But I don't buy it these days.
If I'm going to let them eat cake,
then I'm going to be the one to make it.
and so I did.
Pecan-Chocolate-Espresso Coffee Cake
recipe by The Back In The Day Bakery Cookbook - Cheryl & Griffith Day2 cups all-purpose flour
1 cup packed brown sugar
1/2 granulated sugar
1 stick butter (room temp)
3/4 teaspoon fine sea salt
3/4 cup chopped pecans, toasted & cooled
1 1/2 cups good quality dark chocolate- finely chopped
2 teaspoons espresso powder
1 teaspoon baking soda
1 cup buttermilk (room temp)
1 egg (room temp)
1/2 teaspoon vanilla extract
1/2 teaspoon almond extract
Preheat oven to 350°F
Butter an 8x8 baking pan and cut a piece of parchment paper to line the bottom.
Break out the KitchenAide monster and mix together the flour, sugars, butter and salt until it looks like a coarse meal.
or little pebbles.
or wet sand.
(basically, don't cream it to a uniform consistency.
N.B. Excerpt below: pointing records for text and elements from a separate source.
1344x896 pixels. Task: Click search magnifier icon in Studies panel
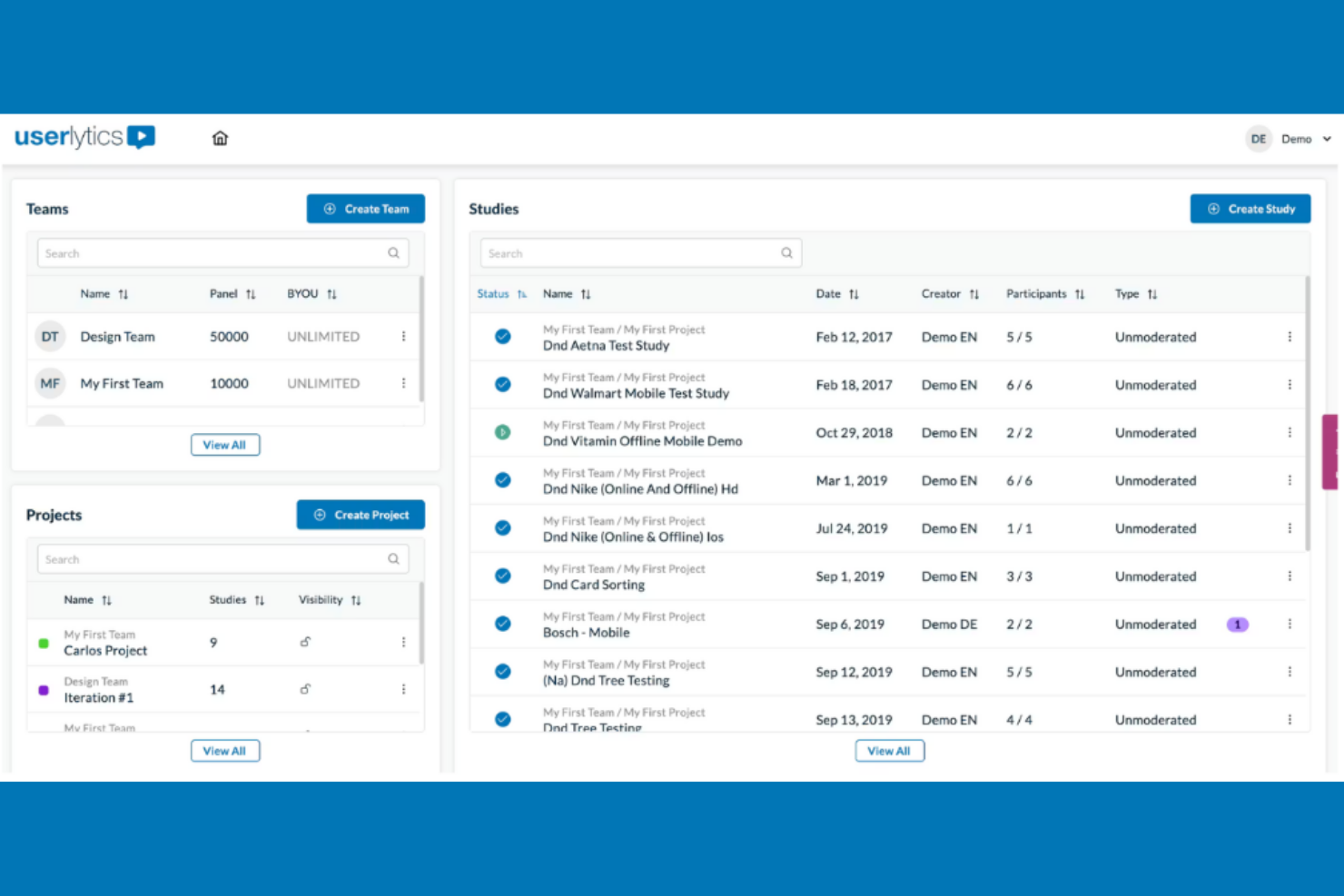tap(786, 253)
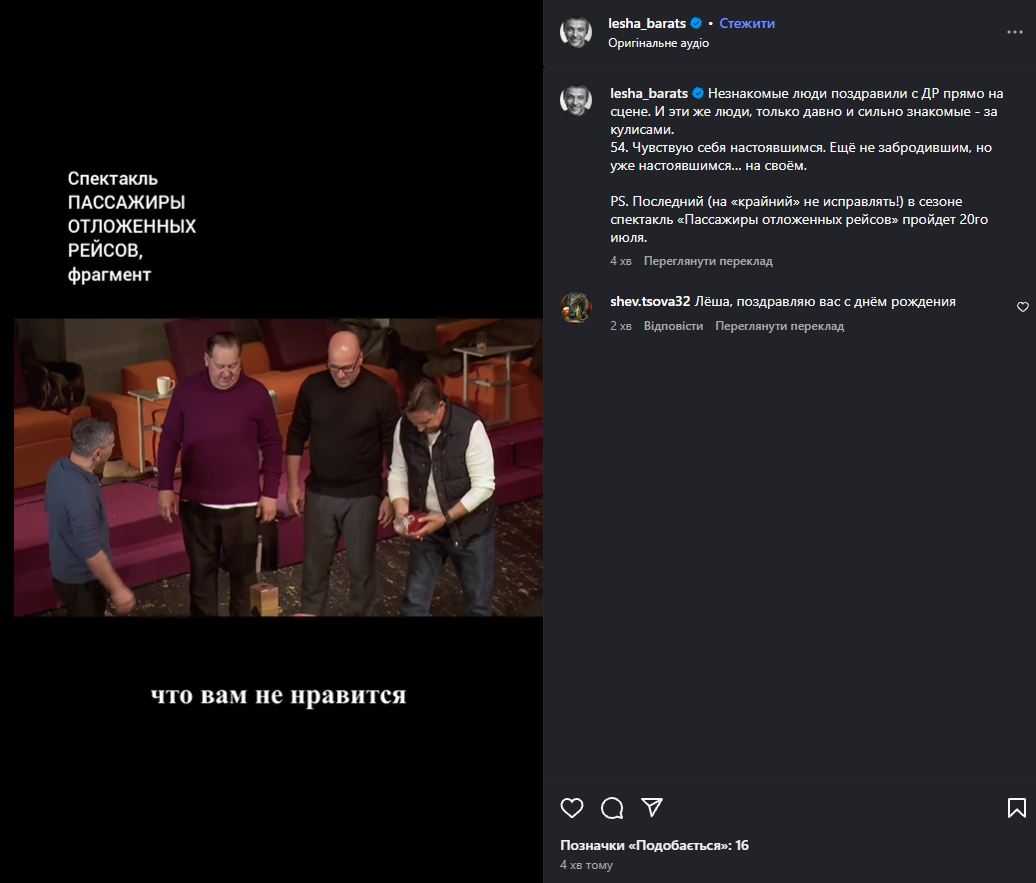This screenshot has width=1036, height=883.
Task: Open lesha_barats username in header
Action: point(647,23)
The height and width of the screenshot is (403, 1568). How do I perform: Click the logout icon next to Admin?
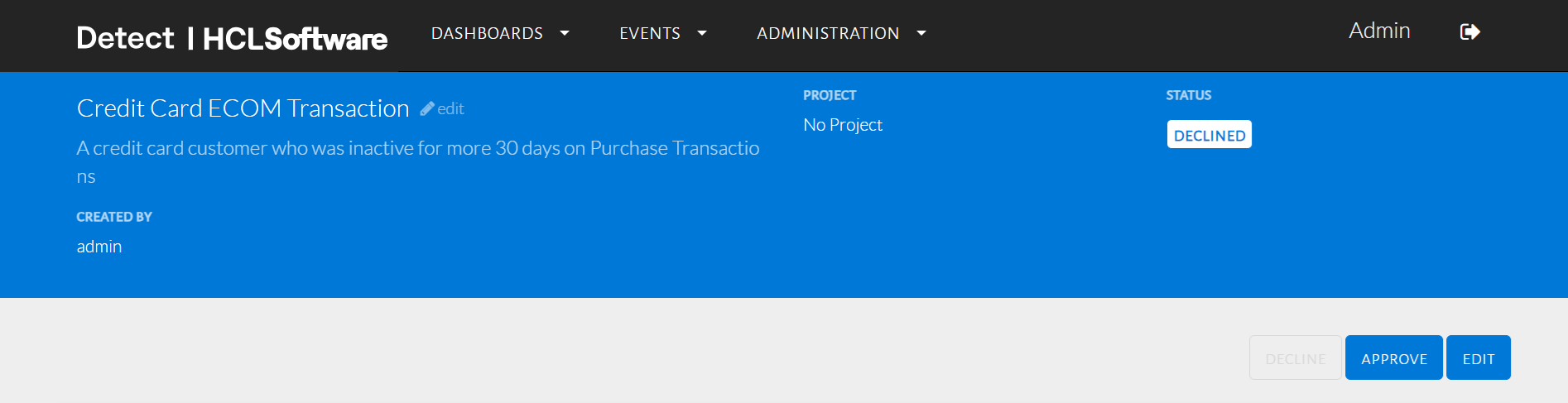(x=1469, y=32)

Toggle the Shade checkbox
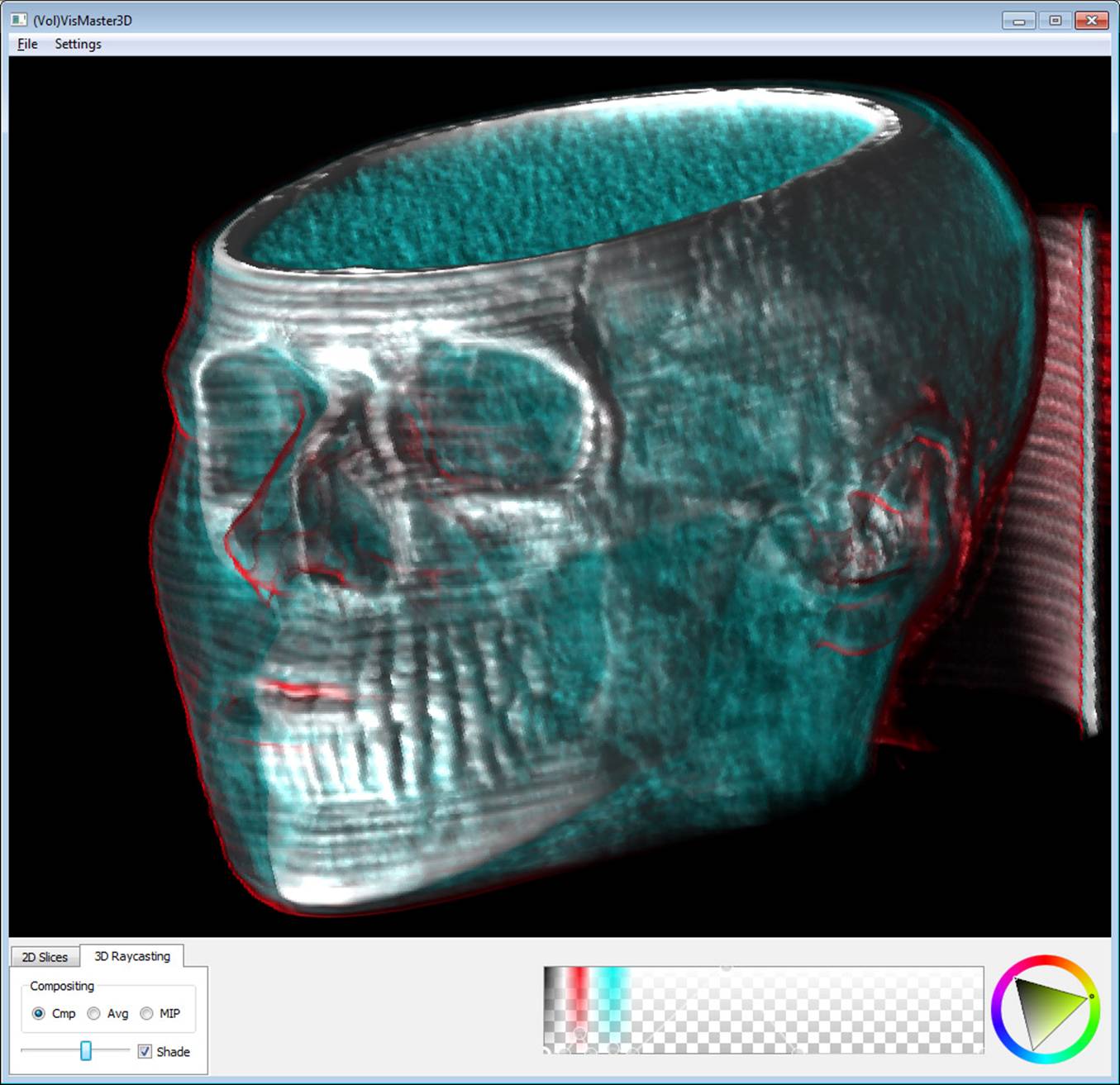tap(145, 1051)
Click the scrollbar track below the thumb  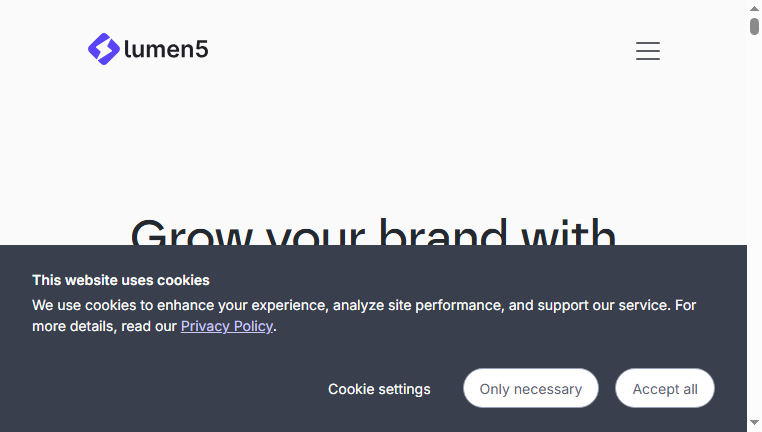(x=754, y=219)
Leave it loosey goosey)
Then scoop out about a cup of this and mix it with the pecans, chocolate and espresso.
Take a little taste to make sure it's right.
(by the way, this tasting step is completely unnecessary. But it will make you happy.)
This is the crumb topping.
Finish the batter by adding the rest of the ingredients, but only mix it until it just comes together.
Pour it into the baking pan you prepared earlier.
(you did do that right? If not, go ahead and do it now. I can wait.)
Sprinkle on the crumb topping.
Bake for 40 minutes. You can test for doneness : a knife inserted in the center will come out clean.